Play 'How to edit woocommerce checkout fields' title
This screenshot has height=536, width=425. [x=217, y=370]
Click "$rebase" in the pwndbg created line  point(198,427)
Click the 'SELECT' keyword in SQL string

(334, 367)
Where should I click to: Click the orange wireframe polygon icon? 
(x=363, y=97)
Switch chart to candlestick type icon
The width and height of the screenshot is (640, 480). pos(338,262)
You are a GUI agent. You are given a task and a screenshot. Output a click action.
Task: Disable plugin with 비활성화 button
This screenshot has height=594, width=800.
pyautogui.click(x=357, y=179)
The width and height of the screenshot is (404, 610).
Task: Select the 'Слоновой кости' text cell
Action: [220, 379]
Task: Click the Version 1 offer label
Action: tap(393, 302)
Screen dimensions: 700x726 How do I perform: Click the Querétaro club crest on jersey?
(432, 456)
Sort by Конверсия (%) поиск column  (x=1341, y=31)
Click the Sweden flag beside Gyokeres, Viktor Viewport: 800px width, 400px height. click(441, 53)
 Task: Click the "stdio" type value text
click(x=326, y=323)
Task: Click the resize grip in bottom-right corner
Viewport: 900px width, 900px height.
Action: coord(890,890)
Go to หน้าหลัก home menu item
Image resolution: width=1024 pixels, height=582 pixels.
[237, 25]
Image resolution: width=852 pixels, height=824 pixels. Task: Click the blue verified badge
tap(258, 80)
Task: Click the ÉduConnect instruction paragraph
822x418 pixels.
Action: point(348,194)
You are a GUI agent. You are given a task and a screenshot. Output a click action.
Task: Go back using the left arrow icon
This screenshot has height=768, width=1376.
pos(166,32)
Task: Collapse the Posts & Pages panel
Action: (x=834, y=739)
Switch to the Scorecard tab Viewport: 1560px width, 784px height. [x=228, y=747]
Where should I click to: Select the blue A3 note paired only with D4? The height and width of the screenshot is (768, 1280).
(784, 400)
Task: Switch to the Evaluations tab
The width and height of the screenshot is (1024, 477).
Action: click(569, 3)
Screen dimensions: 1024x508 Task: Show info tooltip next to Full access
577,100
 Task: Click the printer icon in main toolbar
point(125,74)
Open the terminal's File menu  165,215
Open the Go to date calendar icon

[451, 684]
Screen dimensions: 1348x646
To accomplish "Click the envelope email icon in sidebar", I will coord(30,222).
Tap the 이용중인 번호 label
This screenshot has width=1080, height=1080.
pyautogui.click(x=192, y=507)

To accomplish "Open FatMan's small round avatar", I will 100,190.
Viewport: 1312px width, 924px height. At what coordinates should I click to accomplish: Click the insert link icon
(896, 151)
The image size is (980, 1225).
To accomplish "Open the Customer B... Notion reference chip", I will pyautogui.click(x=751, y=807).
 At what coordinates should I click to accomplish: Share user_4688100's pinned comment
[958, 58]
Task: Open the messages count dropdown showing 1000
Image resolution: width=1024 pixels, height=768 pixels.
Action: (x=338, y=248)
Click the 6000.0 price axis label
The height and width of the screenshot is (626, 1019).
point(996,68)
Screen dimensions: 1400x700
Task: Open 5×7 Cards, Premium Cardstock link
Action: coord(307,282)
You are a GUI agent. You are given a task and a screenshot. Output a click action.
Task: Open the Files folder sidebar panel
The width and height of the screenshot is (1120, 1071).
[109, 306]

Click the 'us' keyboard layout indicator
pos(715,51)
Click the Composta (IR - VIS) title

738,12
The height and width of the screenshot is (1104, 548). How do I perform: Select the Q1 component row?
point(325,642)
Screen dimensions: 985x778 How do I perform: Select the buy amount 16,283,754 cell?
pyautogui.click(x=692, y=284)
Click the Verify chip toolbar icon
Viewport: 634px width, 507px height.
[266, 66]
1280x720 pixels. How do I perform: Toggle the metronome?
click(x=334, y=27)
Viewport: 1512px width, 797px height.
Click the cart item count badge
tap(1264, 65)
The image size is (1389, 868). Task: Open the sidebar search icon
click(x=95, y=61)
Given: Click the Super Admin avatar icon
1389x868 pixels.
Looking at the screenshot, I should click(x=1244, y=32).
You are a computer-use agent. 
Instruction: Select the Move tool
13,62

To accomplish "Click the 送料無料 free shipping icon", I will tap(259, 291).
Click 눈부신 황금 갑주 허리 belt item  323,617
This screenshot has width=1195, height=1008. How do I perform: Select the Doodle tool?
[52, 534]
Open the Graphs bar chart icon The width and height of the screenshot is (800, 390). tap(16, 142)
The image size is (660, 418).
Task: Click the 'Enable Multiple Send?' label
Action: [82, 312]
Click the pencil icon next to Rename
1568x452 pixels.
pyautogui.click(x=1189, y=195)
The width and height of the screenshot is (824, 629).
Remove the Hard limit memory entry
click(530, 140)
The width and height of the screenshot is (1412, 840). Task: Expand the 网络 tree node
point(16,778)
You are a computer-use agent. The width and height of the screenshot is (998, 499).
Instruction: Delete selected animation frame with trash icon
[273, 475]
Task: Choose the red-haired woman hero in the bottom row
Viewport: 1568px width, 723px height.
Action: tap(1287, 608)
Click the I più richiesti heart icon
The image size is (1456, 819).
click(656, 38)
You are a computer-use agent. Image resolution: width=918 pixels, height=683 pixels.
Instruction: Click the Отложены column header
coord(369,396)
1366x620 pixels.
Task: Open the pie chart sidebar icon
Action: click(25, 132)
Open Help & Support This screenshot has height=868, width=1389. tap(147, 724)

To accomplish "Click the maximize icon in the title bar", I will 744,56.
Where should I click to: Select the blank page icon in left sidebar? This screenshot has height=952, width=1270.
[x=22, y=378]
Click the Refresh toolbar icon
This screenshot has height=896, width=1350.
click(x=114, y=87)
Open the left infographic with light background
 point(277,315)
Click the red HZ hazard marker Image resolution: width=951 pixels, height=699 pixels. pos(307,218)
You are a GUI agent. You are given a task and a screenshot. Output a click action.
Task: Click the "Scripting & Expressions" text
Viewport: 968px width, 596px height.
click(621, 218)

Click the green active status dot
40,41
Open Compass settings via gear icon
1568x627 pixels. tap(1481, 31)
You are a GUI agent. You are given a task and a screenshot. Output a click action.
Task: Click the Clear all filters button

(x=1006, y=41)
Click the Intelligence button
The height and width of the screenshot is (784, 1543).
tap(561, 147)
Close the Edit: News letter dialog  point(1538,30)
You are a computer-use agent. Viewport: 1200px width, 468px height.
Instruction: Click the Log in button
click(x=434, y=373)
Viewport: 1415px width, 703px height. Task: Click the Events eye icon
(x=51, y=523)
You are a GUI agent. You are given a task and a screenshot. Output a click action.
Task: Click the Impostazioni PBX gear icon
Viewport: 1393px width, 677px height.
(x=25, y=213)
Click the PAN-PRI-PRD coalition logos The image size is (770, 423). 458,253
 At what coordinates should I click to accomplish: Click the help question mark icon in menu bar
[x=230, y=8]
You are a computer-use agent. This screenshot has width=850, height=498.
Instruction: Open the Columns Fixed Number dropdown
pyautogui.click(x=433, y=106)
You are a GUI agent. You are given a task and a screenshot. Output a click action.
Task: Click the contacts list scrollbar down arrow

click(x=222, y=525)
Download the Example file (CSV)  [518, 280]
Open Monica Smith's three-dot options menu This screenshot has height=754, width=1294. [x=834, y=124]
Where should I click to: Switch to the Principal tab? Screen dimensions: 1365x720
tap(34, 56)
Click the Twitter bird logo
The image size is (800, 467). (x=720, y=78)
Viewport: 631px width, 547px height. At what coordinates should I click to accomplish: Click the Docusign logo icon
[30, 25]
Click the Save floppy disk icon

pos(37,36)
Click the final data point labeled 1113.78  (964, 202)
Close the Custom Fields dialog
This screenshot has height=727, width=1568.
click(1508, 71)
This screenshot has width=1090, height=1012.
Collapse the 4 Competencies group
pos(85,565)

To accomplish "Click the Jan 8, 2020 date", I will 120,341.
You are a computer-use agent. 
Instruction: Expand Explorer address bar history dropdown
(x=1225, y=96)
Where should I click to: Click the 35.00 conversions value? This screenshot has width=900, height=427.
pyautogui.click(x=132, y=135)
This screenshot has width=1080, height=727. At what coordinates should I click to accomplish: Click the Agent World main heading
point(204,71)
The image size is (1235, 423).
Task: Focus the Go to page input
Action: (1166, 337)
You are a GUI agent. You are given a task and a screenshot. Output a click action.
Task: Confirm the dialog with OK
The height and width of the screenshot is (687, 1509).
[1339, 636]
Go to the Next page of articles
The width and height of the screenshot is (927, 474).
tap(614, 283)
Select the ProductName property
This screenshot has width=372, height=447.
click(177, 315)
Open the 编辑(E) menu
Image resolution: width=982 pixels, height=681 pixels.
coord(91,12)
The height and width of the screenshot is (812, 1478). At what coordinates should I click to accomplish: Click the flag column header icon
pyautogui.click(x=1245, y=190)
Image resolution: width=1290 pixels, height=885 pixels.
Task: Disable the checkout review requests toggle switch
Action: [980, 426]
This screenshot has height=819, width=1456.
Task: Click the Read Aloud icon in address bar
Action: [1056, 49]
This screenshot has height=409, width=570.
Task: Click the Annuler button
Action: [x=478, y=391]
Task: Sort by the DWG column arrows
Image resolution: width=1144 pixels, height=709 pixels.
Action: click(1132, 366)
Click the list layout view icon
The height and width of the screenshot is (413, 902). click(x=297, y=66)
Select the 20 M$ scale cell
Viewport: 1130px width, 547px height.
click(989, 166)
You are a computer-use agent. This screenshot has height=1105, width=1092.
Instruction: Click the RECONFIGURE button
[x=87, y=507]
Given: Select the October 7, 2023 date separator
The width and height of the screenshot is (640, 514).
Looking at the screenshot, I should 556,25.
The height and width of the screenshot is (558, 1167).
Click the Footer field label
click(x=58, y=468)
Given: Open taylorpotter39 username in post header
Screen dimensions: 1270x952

THE EXERCISE:
Copy the listing word for word, starting at its first line and stopping after the line that contains "Sort by Конверсия".

SOLVED EXERCISE:
Play 'How to edit woocommerce checkout fields' title
This screenshot has height=536, width=425. [x=217, y=370]
Click "$rebase" in the pwndbg created line  point(198,427)
Click the 'SELECT' keyword in SQL string

(334, 367)
Where should I click to: Click the orange wireframe polygon icon? 
(x=363, y=97)
Switch chart to candlestick type icon
The width and height of the screenshot is (640, 480). pos(338,262)
You are a GUI agent. You are given a task and a screenshot. Output a click action.
Task: Disable plugin with 비활성화 button
This screenshot has height=594, width=800.
pyautogui.click(x=357, y=179)
The width and height of the screenshot is (404, 610).
Task: Select the 'Слоновой кости' text cell
Action: [220, 379]
Task: Click the Version 1 offer label
Action: tap(393, 302)
Screen dimensions: 700x726 How do I perform: Click the Querétaro club crest on jersey?
(432, 456)
Sort by Конверсия (%) поиск column  (x=1341, y=31)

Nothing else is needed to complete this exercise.